→ TEXTE SOURCE:

Par cette démarche, je voulais assumer la responsabilité de montrer le film après avoir reçu l’assentiment des membres du collectif ouvrier présents dans le film : solliciter leur accord pour cette diffusion publique et les inviter au débat dont ils seraient les principaux acteurs. Ce serait l’occasion de faire le point après la fermeture de la filature, sur la recherche d’emploi et sur le musée. Et d’orienter le débat sur le savoir faire des ouvrières et ouvriers, et sur leurs conditions de travail dont le film témoigne.

Quatre ex-membres du collectif ouvrier, et moi-même, étions présents. Le directeur de l’information avait invité – sans que nous n’en ayons été avisés – un des avocats des frères Schlumpf, le directeur du M.N.A. (Musée National de l’Automobile), un cadre de l’ex-filature [46] et le permanent syndical Hacuitex C.F.D.T. Nous n’étions pas préparés à une telle confrontation. L’animateur était un journaliste d’un quotidien régional. Considéré comme le « spécialiste de l’affaire Schlumpf », il n’a pas daigné regarder le film et n’a donc pas pu alimenter le débat qui a complètement échappé aux acteurs de la lutte et à moi-même. Le rapport de domination entre les industriels et les ouvriers s’était rejoué ici, la violence sourde et la colère retenue sous-jacentes, un rapport de domination sociale que la société cherche à masquer.

→ DONNÉES ENREGISTRÉES:

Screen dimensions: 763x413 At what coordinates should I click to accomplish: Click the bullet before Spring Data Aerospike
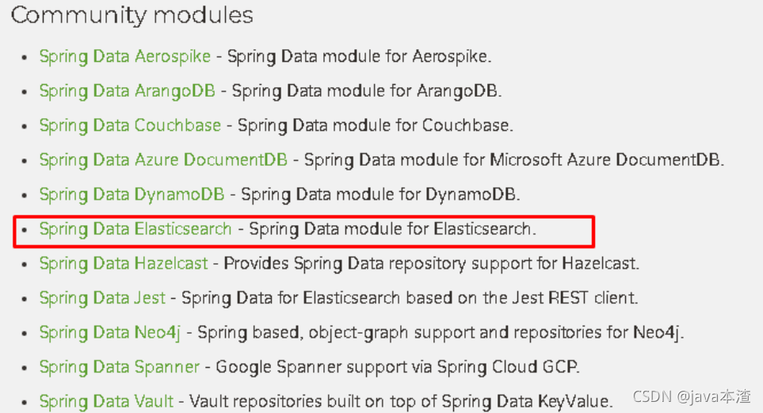(25, 57)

→ CONSIGNES À TRAITER:
a) Transcrivez fidèlement le passage du texte sur le débat autour du film qui commence par "Quatre ex-membres du" et se termine par "cherche à masquer.".
b) Énumérez, s'il vous plaît, les personnes que le directeur de l'information avait invitées au débat sans en aviser les ex-membres du collectif ouvrier, d'après le texte sur le débat autour du film.
c) Rédigez la suite du texte sur le débat autour du film, en partant de sa dernière phrase.

→ RÉPONSES PAR CONSIGNE:
a)
Quatre ex-membres du collectif ouvrier, et moi-même, étions présents. Le directeur de l’information avait invité – sans que nous n’en ayons été avisés – un des avocats des frères Schlumpf, le directeur du M.N.A. (Musée National de l’Automobile), un cadre de l’ex-filature [46] et le permanent syndical Hacuitex C.F.D.T. Nous n’étions pas préparés à une telle confrontation. L’animateur était un journaliste d’un quotidien régional. Considéré comme le « spécialiste de l’affaire Schlumpf », il n’a pas daigné regarder le film et n’a donc pas pu alimenter le débat qui a complètement échappé aux acteurs de la lutte et à moi-même. Le rapport de domination entre les industriels et les ouvriers s’était rejoué ici, la violence sourde et la colère retenue sous-jacentes, un rapport de domination sociale que la société cherche à masquer.

b)
- un des avocats des frères Schlumpf
- le directeur du M.N.A. (Musée National de l'Automobile)
- un cadre de l'ex-filature
- le permanent syndical Hacuitex C.F.D.T.

c)
Début 1991, le film est achevé et diffusé devant les ex-délégués syndicaux de Malmerspach qui le reconnaissent toujours comme « leur » film. Il introduit dans la relation d’empathie établie avec eux une médiation, et cette première projection consomme cette rupture qui, d’une certaine manière, a valeur de coupure épistémologique. Mon contrat était rempli, l’échange avait eu lieu. Je pouvais assumer la responsabilité de la fabrication de cet objet, je pouvais le sortir de sa communauté d’origine pour le faire connaître et reconnaître dans d’autres lieux. Il pouvait nous échapper pour être appréhendé par diverses communautés de publics. L’objet film, ainsi construit, va vivre une nouvelle vie en convoquant de nouveaux destinataires [47].

En 1998, il trouve son premier public régional, avec « Images en Réseau » [48] qui, à ma grande joie, le programme dans différentes salles [49]. C’est à « La Filature » [50] à Mulhouse, nom combien symbolique, que ces images sont projetées : un grand moment d’émotion, la salle est comble ! Le film interroge l’histoire du musée, il convoque les mémoires de l’affaire Schlumpf. Les protagonistes du film, présents dans la salle, l’accompagnent. Chacun reconstruit, à partir de ces images projetées, leur propre histoire. L’I.R.C.O.S. [51] à l’issue du débat pose la question d’une histoire à écrire sur cette affaire Schlumpf. L’avenir nous dira qui se désignera ou sera désigné parmi les prétendants pour la raconter : le collectif ouvrier, le syndicat CFDT, la famille Schlumpf [52], le musée, les collectivités territoriales.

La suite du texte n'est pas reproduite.